I grew up in a rural town. So as my career grows, and as I give workplace wellness seminars, I love to stress this point. We are fortunate in our society that men and women love to work the ground, work hard, and produce food that we can enjoy.

It's best to get food as close to the farm as you can get it. Support and eat local food for the most nutrition and flavor you will ever experience. I'm amazed at how many people out there choose food from a box instead of visiting their local farmers markets. You will not believe the amazing taste, and the quality of meals you can get. If you don't know how to cook with real ingredients, it's time to learn! Cook with herbs and seasonings, stay away from sauces.

Crampton's Market and Vita Health in Winnipeg are my two favorite haunts.

Instead of sitting in front of the TV, make a trip to a farmer's market, buy some of the best produce you have ever tasted, and cook a meal.

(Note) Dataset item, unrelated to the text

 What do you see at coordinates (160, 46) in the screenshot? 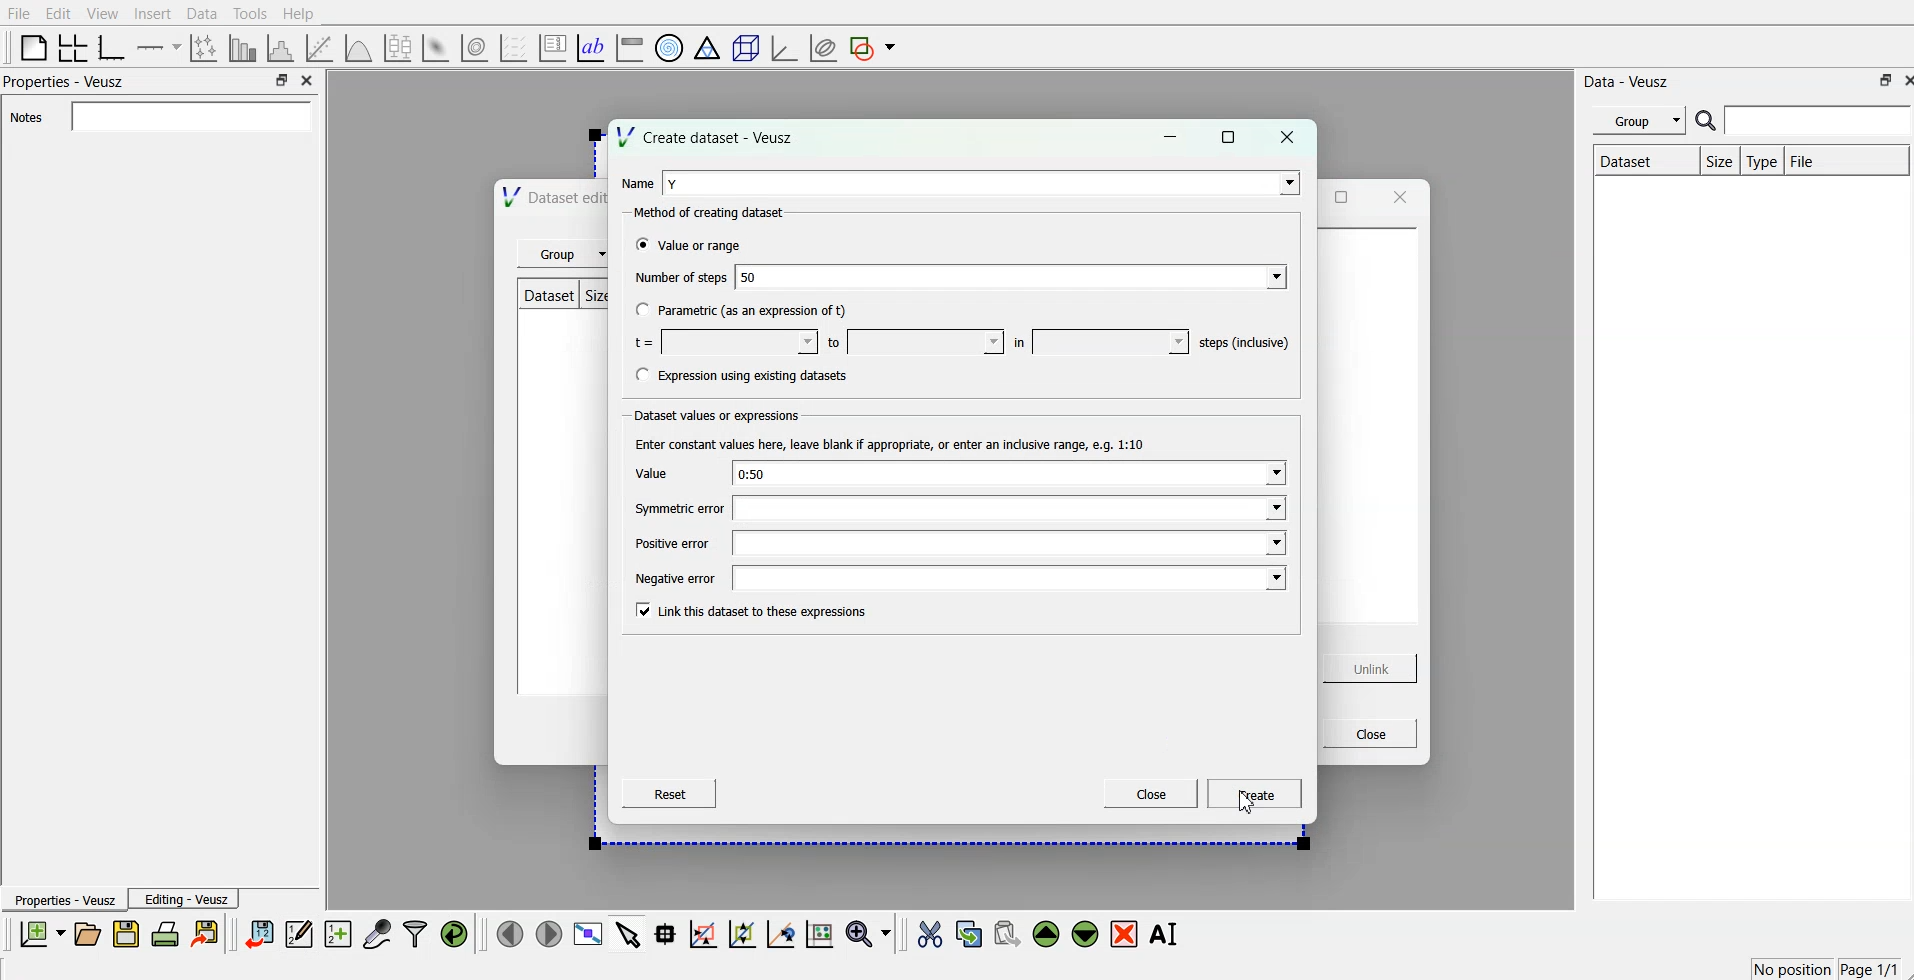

Or watch reruns of your favorite show. Whichever works for you

3) Serving size has got way out of control and if we realized the work that goes into food production, we'd understand what a calorie is. Your body was designed to hunt and gather, eat, then enjoy time with friends and family. The hunting and gathering was a big drain on the calorie system.

Now we can get 10 x as much food, with 1/10 the effort. It's why I'd love to see people start their own gardens. Nothing beats the feeling of growing your own plants, and produce. Community gardens are available in most major cities. It's the perfect place to grow very simple things. The experience of growing your own food is second to none. It will also make you appreciate food more. That appreciation will slow down your eating, and reduce your serving size.

What I'm really hoping people do is realize that food is important. Be vegan, vegetarian or a meat eater. I don't care which way you do it, you can be healthy any way you want. Don't judge anyone for their choice, understand where there choice comes from. I truly appreciate and love nature, but believe in the food chain and believe humans are Alpha.

Appreciate your food. Enjoy your meals. Take a second to be grateful for the animal that is sustaining you, and the farmer who worked all summer to produce your meal. It will change the way you see food.

Visit a farm, fuel your body with local fare. Enjoy the life of someone who is conscious and aware of what goes into their meal.

Your body is a machine, fueling it properly and mindfully will make you healthy and help you do this wellness thing with a little more ease. Mindful eating is part of how I'm going to get this Nation healthy, One Fit City at a time.